Unfortunately, there seems to be a growing dissatisfaction with the way Baselworld has developed. IDEX reported a number of strong opinions on the subject from industry experts who have attended Baselworld for years. Frank Mueller, principal of The Bridge to Luxury, a Dresden-based consultancy seemed to suggest an element of creative stagnancy within the industry:
“Today, I am leaving Baselworld 2019 with mixed feelings. A luxury industry that is no longer able to celebrate its glory and desire for the exclusive will face severe difficulties in convincing customers to buy high-end classical timepieces. From the more than 2.000 exhibitors Baselworld hosted in the past, their numbers have dwindled to some 500 this year. What I found most striking and sad was the lack of any attractive, emotional and innovative branding concepts. This is an industry in shock and without answers for its future except for hopes that omnichannel distribution will bring salvation.”
Luca Alfonsi, a prestigious retail jeweler from Cortina D’Ampezzo, rather proposed that the values of Baselworld have become too money-orientated to account for genuine innovation:
“As a jewellery retailer I’ve been visiting Baselworld since 1990 and I predicted its downfall years ago. While other fairs in the world send you invitations and special offers, Baselworld imposes an absurd entrance ticket of 60 Swiss francs per day, even to professional buyers. Baselworld conceited organizers lost more than half exhibitors and will continue with this trend because they don’t realize what the problem is. Instead of focusing on bringing more buyers, they care about charging exhibitors with sky-high non negotiable booth prices that sent away the majority of operators.
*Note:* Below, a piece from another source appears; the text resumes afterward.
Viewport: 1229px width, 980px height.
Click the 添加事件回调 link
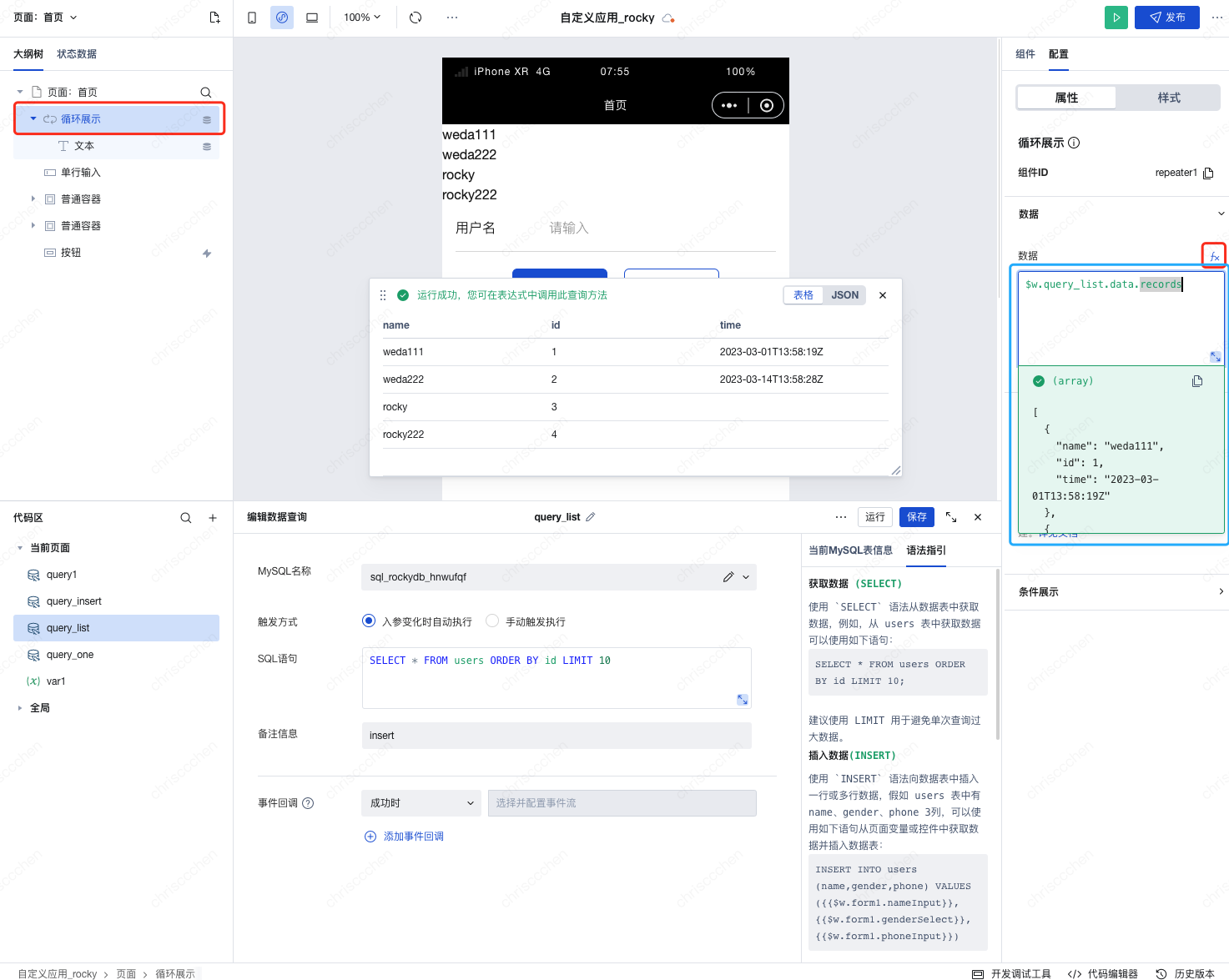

Despite the critical backlash, Loris-Melikoff remains optimistic:
“I am accordingly confident that with our new concepts and offers we will be able to score points with exhibitors and visitors alike and that together we will achieve the turnaround. The process of transforming Baselworld into an experience platform is in full swing. We also plan to use this year’s show as an opportunity to present our vision for Baselworld 2020 and subsequent years to exhibitors and all interested parties. We have already received very good feedback from important exhibitors on the approach sketched in that vision.”
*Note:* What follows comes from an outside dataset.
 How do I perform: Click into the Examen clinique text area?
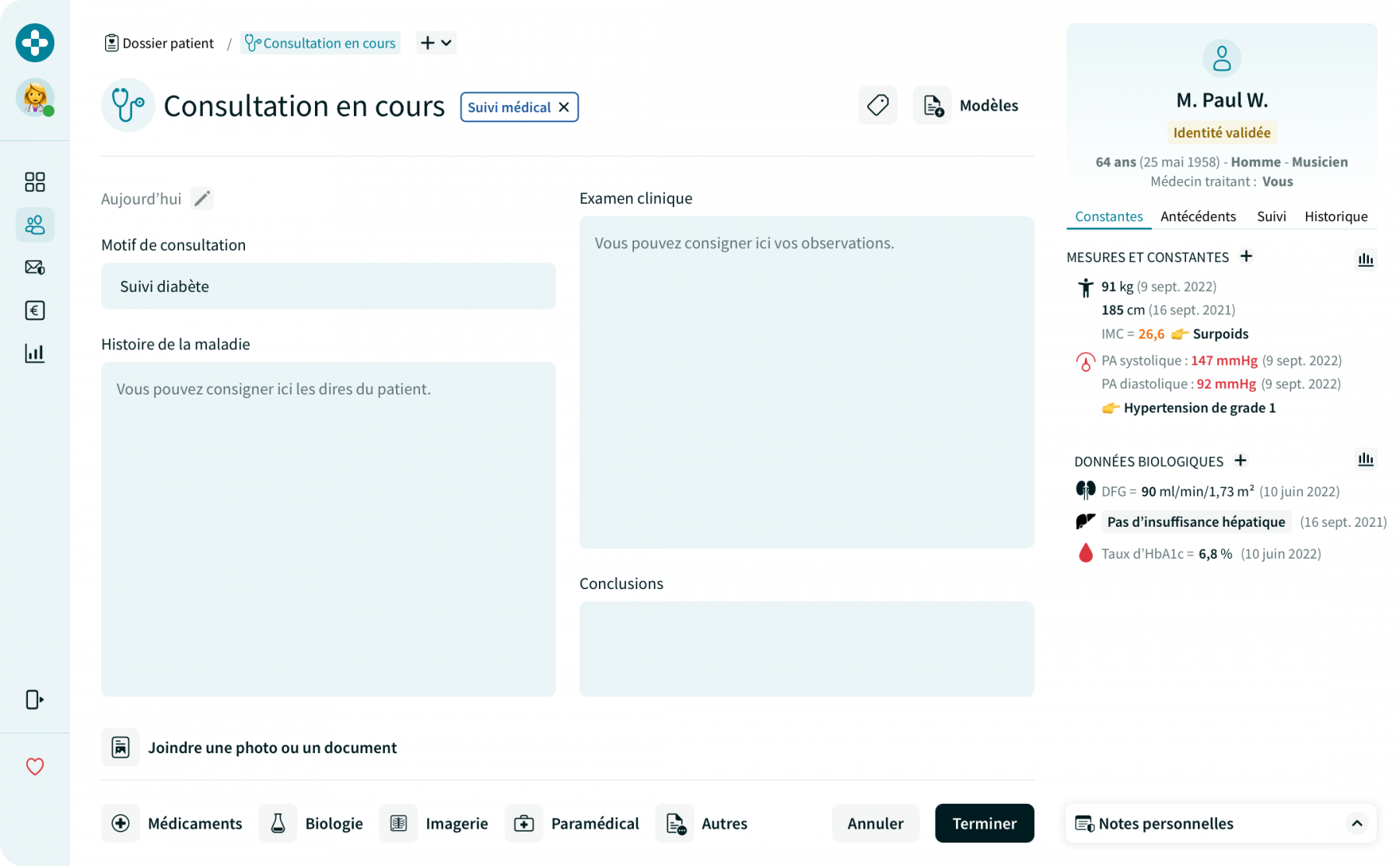point(807,381)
What can we expect next year?
The video released by Baselworld, titled Baselworld Vision 2020, imagines a glamourous, expansive and innovative future. However, as faith in the historical event seems to falter, can they live up to their own expectations without the support of brands such as Swatch and Omega? If more money is being put into experience-oriented areas such as restaurants and lounges, will the true heart of Baselworld - its watches, jewellery and creative drive - suffer? I guess we will find out in April 2020.